Quintin Oliver, international conflict resolution expert, and Fiona MacMillan, political communications specialist, will present three short films and lead a discussion about the grass roots sources of peace in Northern Ireland from 1-2:20 p.m. on Wednesday, March 4 in Miller Hall 152.
The three films by award winning film team Below the Radar, “The Story of Yes,” “54 Towns,” and “Hope on the Border” are meant to encapsulate the mood of the time, and serve as a reminder of the history of Northern Ireland. They are each directed by millennials, two by young women.
Each short film is under 15 minutes, leaving time to discuss and reflect between the films and then bring it all together afterwards. Oliver and MacMillan will lead a discussion on the persistence of peace in Northern Ireland despite the travails of Britain leaving the EU. Together, they founded the non-party ‘Yes’ Campaign, a grassroots, cross-party campaign with a firm goal of increasing understanding and building support for the Good Friday Agreement, which ultimately was passed in 1998.

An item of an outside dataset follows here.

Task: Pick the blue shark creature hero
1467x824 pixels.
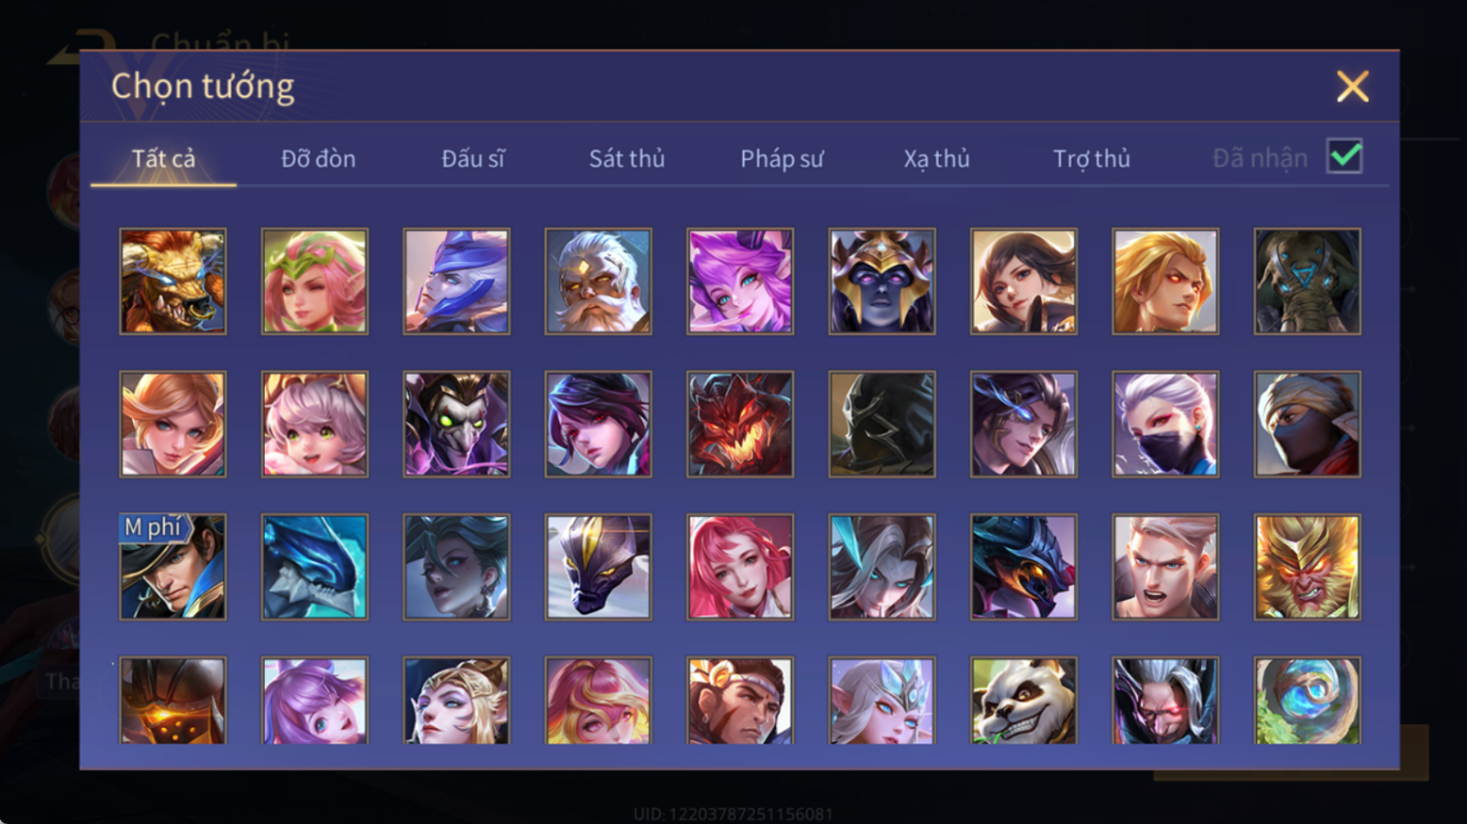Action: (315, 567)
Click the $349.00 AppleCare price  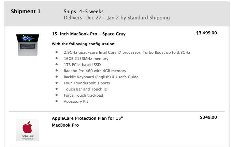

The Good Friday Agreement established a new government for Northern Ireland and ended a three-decade period of conflict known as “The Troubles,” where there was conflict between the majority population, the unionists, who wanted to remain part of the United Kingdom, and the minority, the nationalists, who wanted Northern Ireland to reunite with the rest of Ireland.
This event is free and open to the public.
The event is hosted by the Institute for Global Engagement, and sponsored by the Karen W. Morse Institute for Leadership, the Border Policy Research Institute, the Department of Sociology, the Department of Political Science and the Political Science Association, the Department of Anthropology, and the Office of the Provost.